### ACTIONS À MENER
- a) Traduisez en anglais la phrase suivante, tirée du texte sur la communauté de pêcheurs : « Nous appelons la police nationale à garantir la sécurité des membres de la FEDEPESAN et à empêcher leur déplacement forcé. »
- b) Réécrivez le passage du texte sur la communauté de pêcheurs allant de "Le 15 février, les" jusqu'à "leur déplacement forcé.", en remplaçant "lacs" par "étangs".

---- DOCUMENT SOURCE

• Colombie

IL FAUT ÉVITER LE DÉPLACEMENT D’UNE COMMUNAUTÉ DE PÊCHEURS

CONTEXTE

Le 15 février, les membres de la Fédération des pêcheurs artisanaux, écologistes et touristiques du département de Santander (FEDEPESAN) ont annoncé qu’ils se sentaient forcés d’entreprendre un déplacement collectif depuis les lacs, rivières et fleuves autour de la ville de Barrancabermeja, en Colombie. Ces dernières années, notamment au cours des deux premiers mois de 2025, les membres de la FEDEPESAN ont été victimes de nombreux cas de harcèlement, de menaces, de vols à main armée, d’extorsion, et même de tentatives de meurtre de la part de groupes armés qui cherchent à prendre le contrôle de ces eaux à leur profit, ou à titre de représailles parce qu’ils ont dénoncé des cas présumés de pollution et de corruption affectant l’environnement. Nous appelons la police nationale à garantir la sécurité des membres de la FEDEPESAN et à empêcher leur déplacement forcé.

--------
---- CONTENU DES DONNÉES

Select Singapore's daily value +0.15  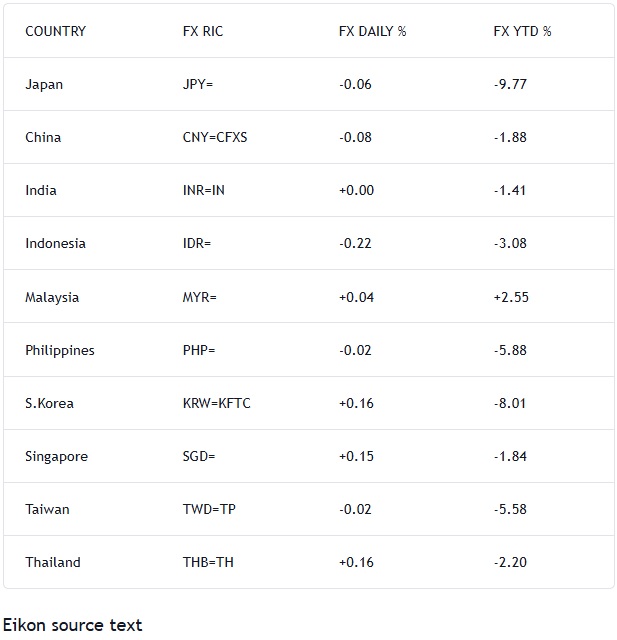click(x=356, y=456)
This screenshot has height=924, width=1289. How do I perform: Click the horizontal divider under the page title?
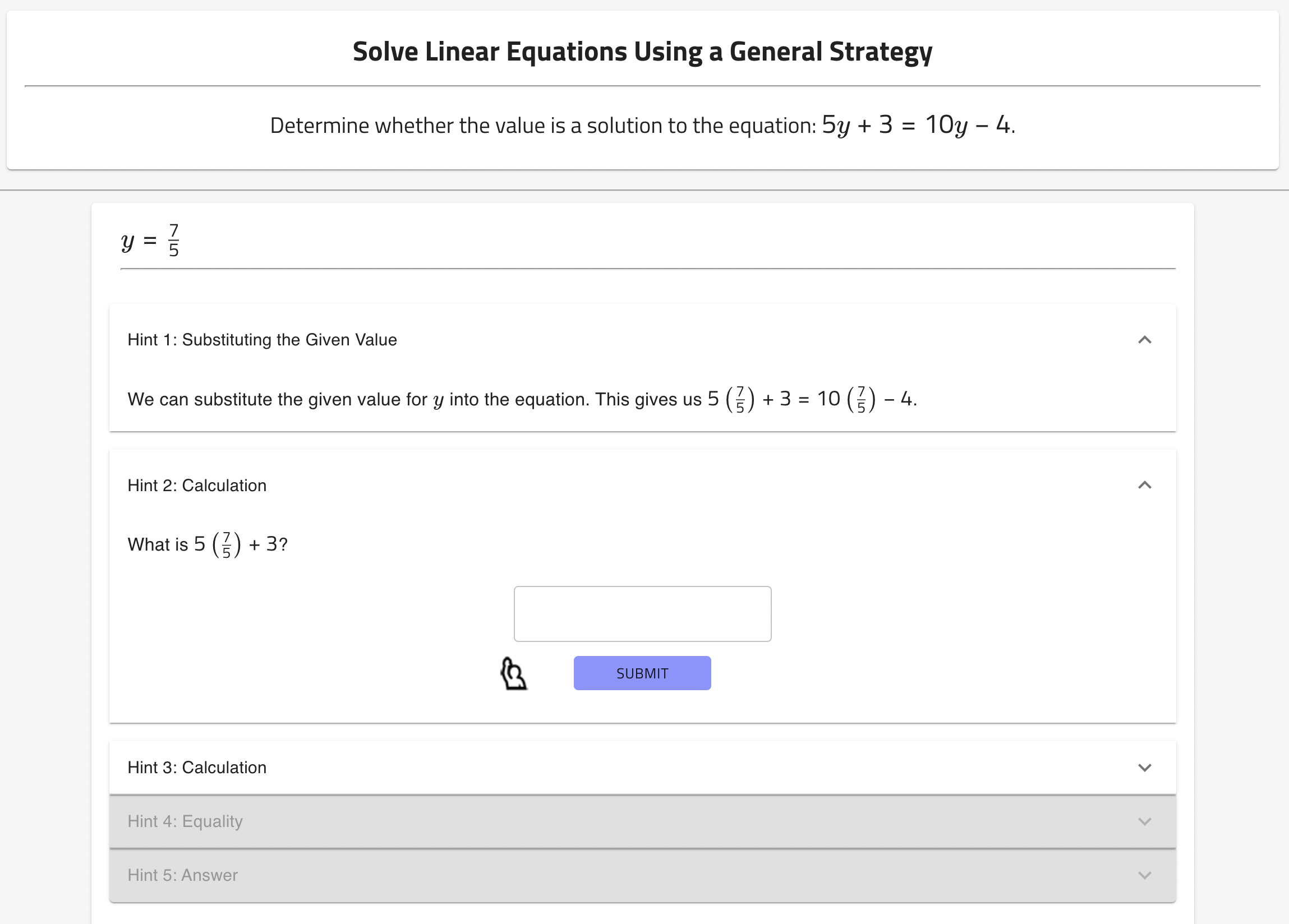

--------

### LISTE DES SOLUTIONS
- a) We call on the national police to guarantee the safety of FEDEPESAN members and to prevent their forced displacement.

- b)
Le 15 février, les membres de la Fédération des pêcheurs artisanaux, écologistes et touristiques du département de Santander (FEDEPESAN) ont annoncé qu’ils se sentaient forcés d’entreprendre un déplacement collectif depuis les étangs, rivières et fleuves autour de la ville de Barrancabermeja, en Colombie. Ces dernières années, notamment au cours des deux premiers mois de 2025, les membres de la FEDEPESAN ont été victimes de nombreux cas de harcèlement, de menaces, de vols à main armée, d’extorsion, et même de tentatives de meurtre de la part de groupes armés qui cherchent à prendre le contrôle de ces eaux à leur profit, ou à titre de représailles parce qu’ils ont dénoncé des cas présumés de pollution et de corruption affectant l’environnement. Nous appelons la police nationale à garantir la sécurité des membres de la FEDEPESAN et à empêcher leur déplacement forcé.